The lesson is not “foundations do not matter”. They matter enormously. The lesson is sharper: foundations are not armor. They are capacity. And capacity can be exceeded.
Maturity is not immunity. It is capacity under conditions.
A system that was healthy at one arrival rate can become fragile at another.
Code generation was not the constraint
Theory of Constraints (TOC) starts with a hard question: what limits the system from achieving more of its goal right now?
The classic five focusing steps are:
Identify the system constraint.
Exploit the constraint using what already exists.
Subordinate everything else to the constraint.
Elevate the constraint if it still limits the system.
Repeat when the constraint moves, and avoid inertia.
TOC is explicit about the managerial move: identify the system constraint and improve that constraint, rather than optimizing every resource independently.
That is exactly the risk with AI-generated code.
It doesn’t matter how your workflow would look like
Option 1:
Option 2:
Option 3:
The review step is where many AI strategies fail. Subordination means that non-constraints should not run at maximum local efficiency. They should run in a way that supports the constraint. A non-bottleneck producing at full speed may look efficient on its own dashboard while damaging the whole system.
That is exactly the risk with AI-generated code.

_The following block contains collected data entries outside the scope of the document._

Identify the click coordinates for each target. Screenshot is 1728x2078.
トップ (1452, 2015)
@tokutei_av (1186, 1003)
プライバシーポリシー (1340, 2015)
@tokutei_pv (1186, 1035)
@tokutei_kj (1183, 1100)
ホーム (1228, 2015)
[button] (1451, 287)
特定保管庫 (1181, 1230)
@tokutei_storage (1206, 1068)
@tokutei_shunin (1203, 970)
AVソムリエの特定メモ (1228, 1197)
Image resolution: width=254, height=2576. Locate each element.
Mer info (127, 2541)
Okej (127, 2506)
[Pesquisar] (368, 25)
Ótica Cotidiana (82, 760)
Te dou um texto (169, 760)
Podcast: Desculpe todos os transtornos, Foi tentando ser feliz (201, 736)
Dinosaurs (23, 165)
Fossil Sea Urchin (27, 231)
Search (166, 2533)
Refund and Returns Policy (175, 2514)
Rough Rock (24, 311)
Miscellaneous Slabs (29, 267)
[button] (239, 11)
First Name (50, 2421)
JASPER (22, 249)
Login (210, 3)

If review is the constraint, increasing code generation mainly increases the review queue. If production stability is the constraint, increasing merged changes mainly increases risk exposure. If architectural understanding is the constraint, AI can help produce plausible changes faster than the organization can reason about their consequences.
The bottleneck does not care who wrote the code.
In TOC terms, a lot of AI-generated code is not throughput. It is inventory.
A pull request is not value. It is a claim on future judgment.
AI fed the bottleneck
Once we look through TOC, the Faros data becomes easier to interpret.
AI made it cheaper to start work. Developers touched more PRs per day, switched across more task contexts, restarted more work, and left more in-progress tasks inactive for seven or more days. Faros reports daily PR contexts per developer up 67.4%, daily task contexts up 17.7%, work restarts up 13.8%, and in-progress tasks with no PR or activity in the previous seven days up 26%.
That is not just “more activity”. It is a system where starting has become cheaper than finishing.
The pass in the restaurant fills up. The head chef now has to inspect more plates, with more ingredients, prepared faster, by a machine that does not know which orders were misunderstood. Some plates are fine. Some are almost fine. Some look fine until the first customer takes a bite.
Faros describes AI-generated code as often superficially convincing: idiomatic, well-named, and stylistically consistent with the surrounding codebase. The failures, when present, may be structural or logical, which means reviewers must reason about intent, not just scan for obvious mistakes. Faros calls this slow, expensive cognitive work, and says it falls heavily on senior engineers.
That is how the bottleneck gets fed.
Review is not a cleaning service for generated code. It is a scarce decision point in the system.
When generated work arrives too broad, too large, too under-tested, or too detached from intent, review becomes the warehouse where upstream quality problems are stored. A gate only works when the gatekeeper is not buried.
The wrong response is to say: “Add more review.”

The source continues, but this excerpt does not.